- Entries on target coordinates -
§ §

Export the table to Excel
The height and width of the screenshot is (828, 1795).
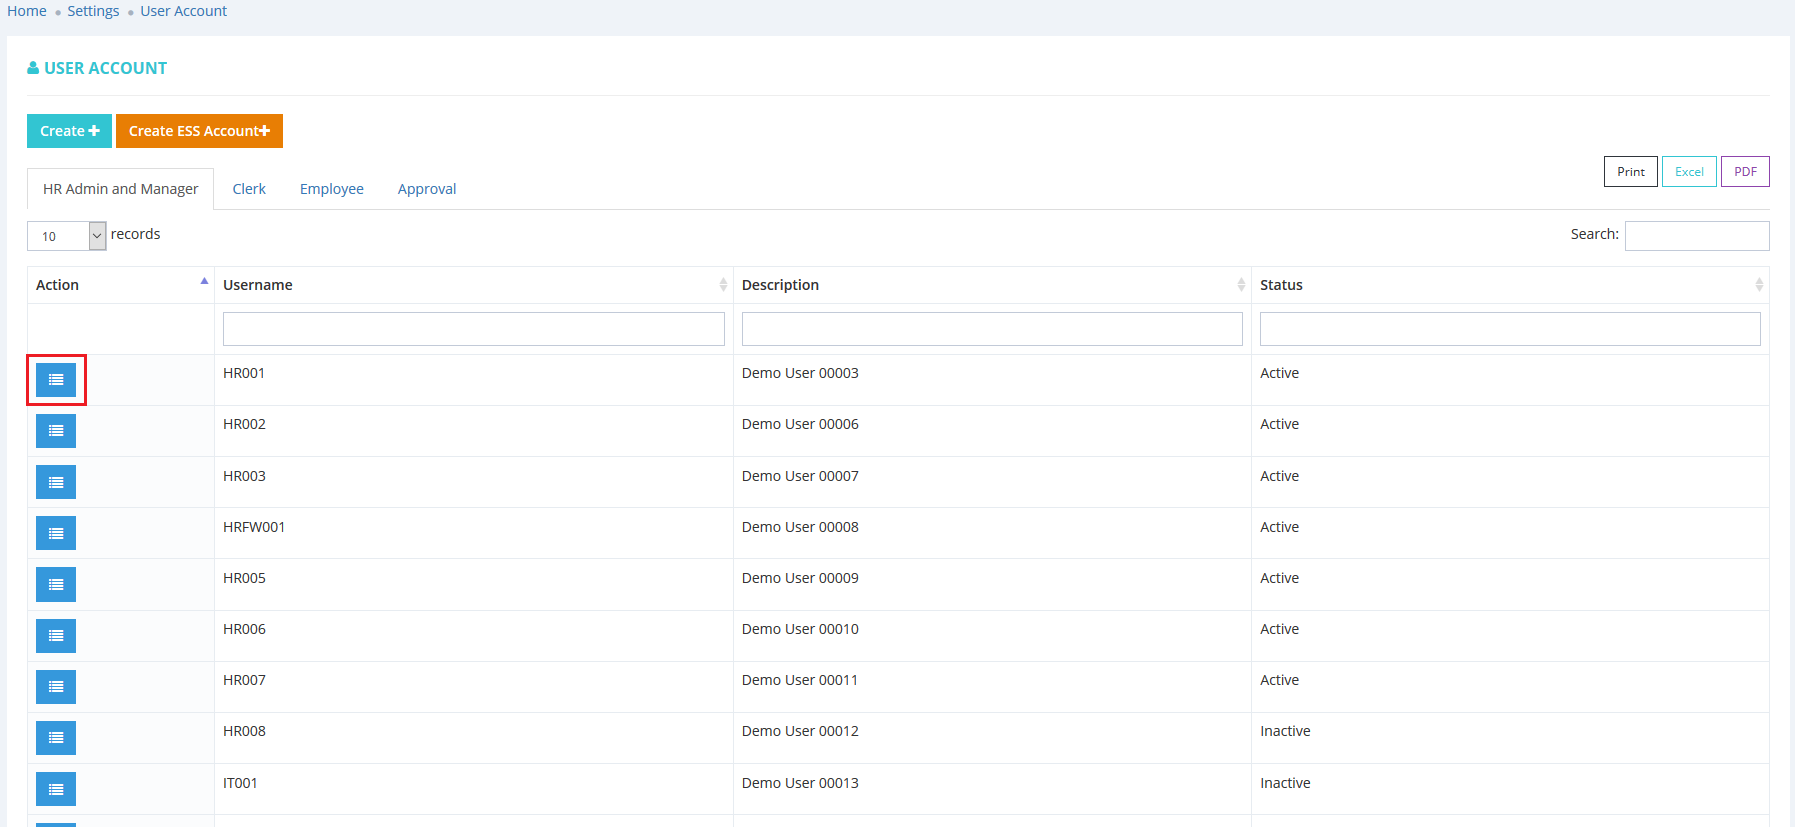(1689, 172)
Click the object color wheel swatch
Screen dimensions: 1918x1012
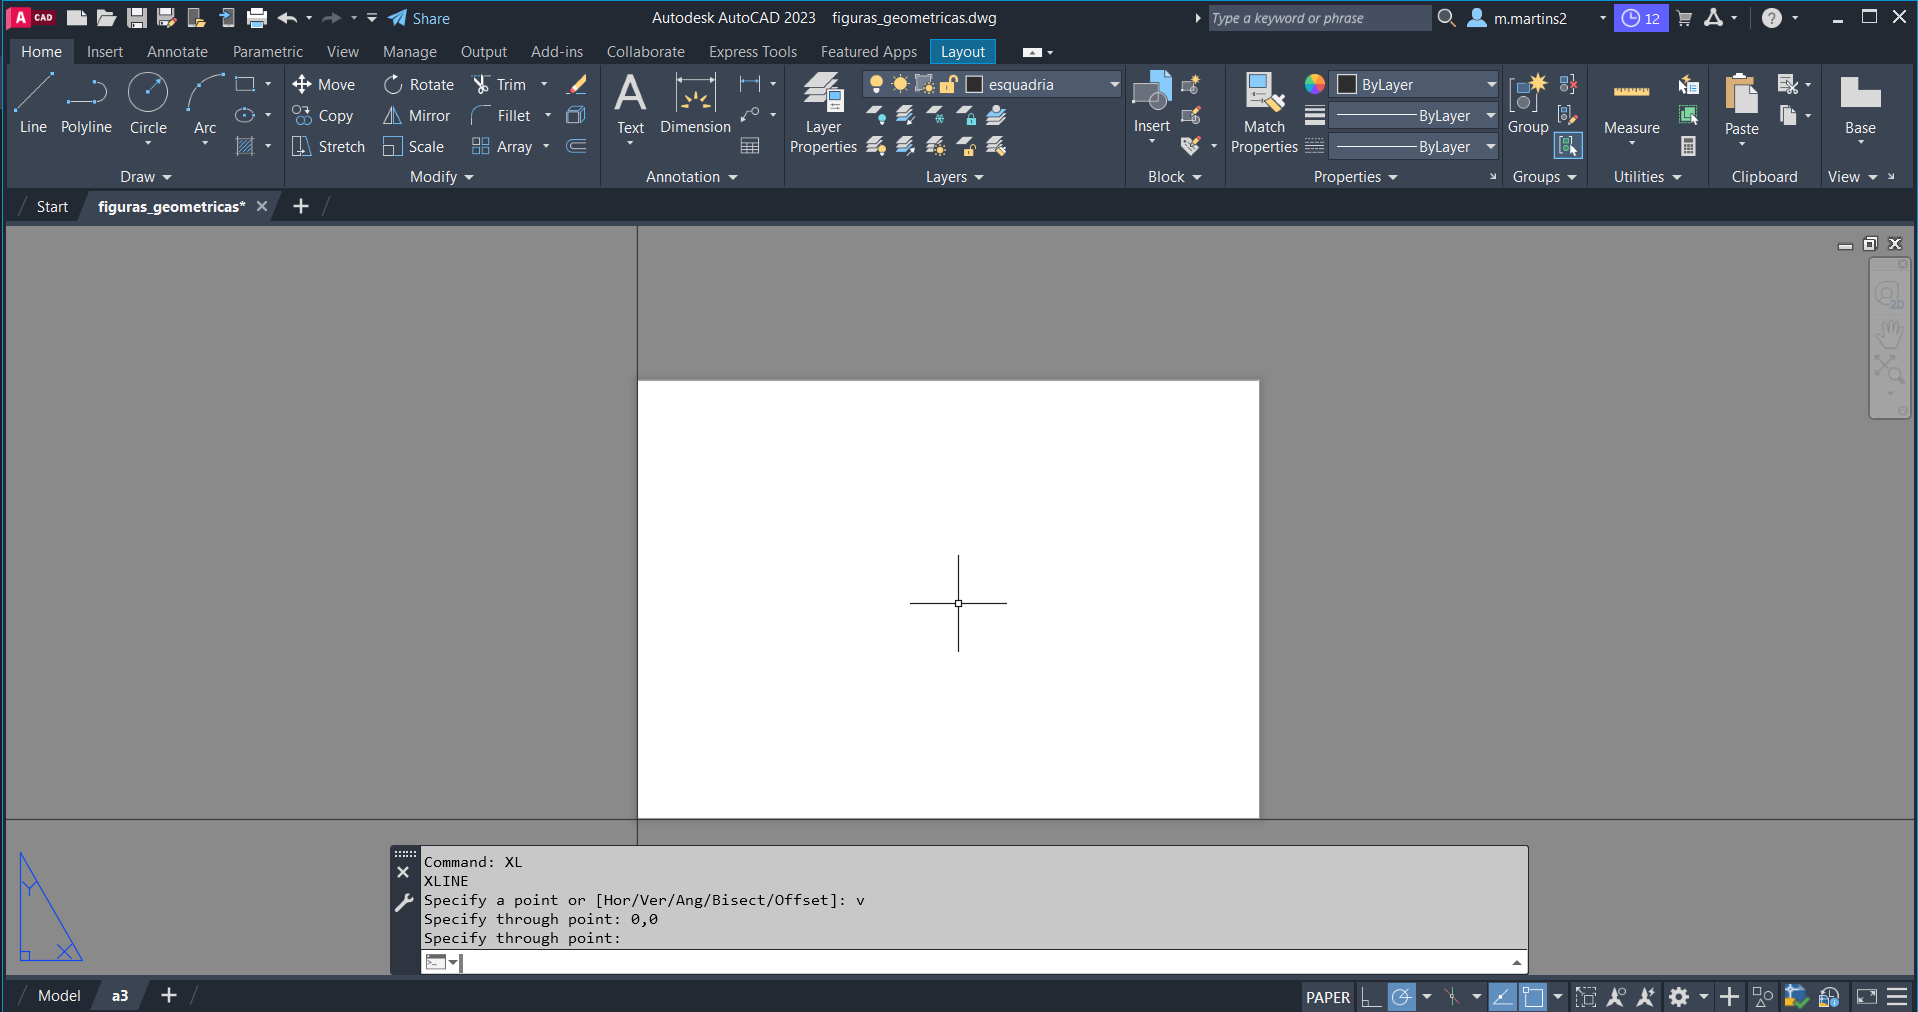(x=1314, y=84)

§ §

Rewrite all of the items with "screenshot" replaced by "image" and everything else unchanged. Leave the pictures out of your answer.

Export the table to Excel
The height and width of the image is (828, 1795).
(1689, 172)
Click the object color wheel swatch
Screen dimensions: 1918x1012
(x=1314, y=84)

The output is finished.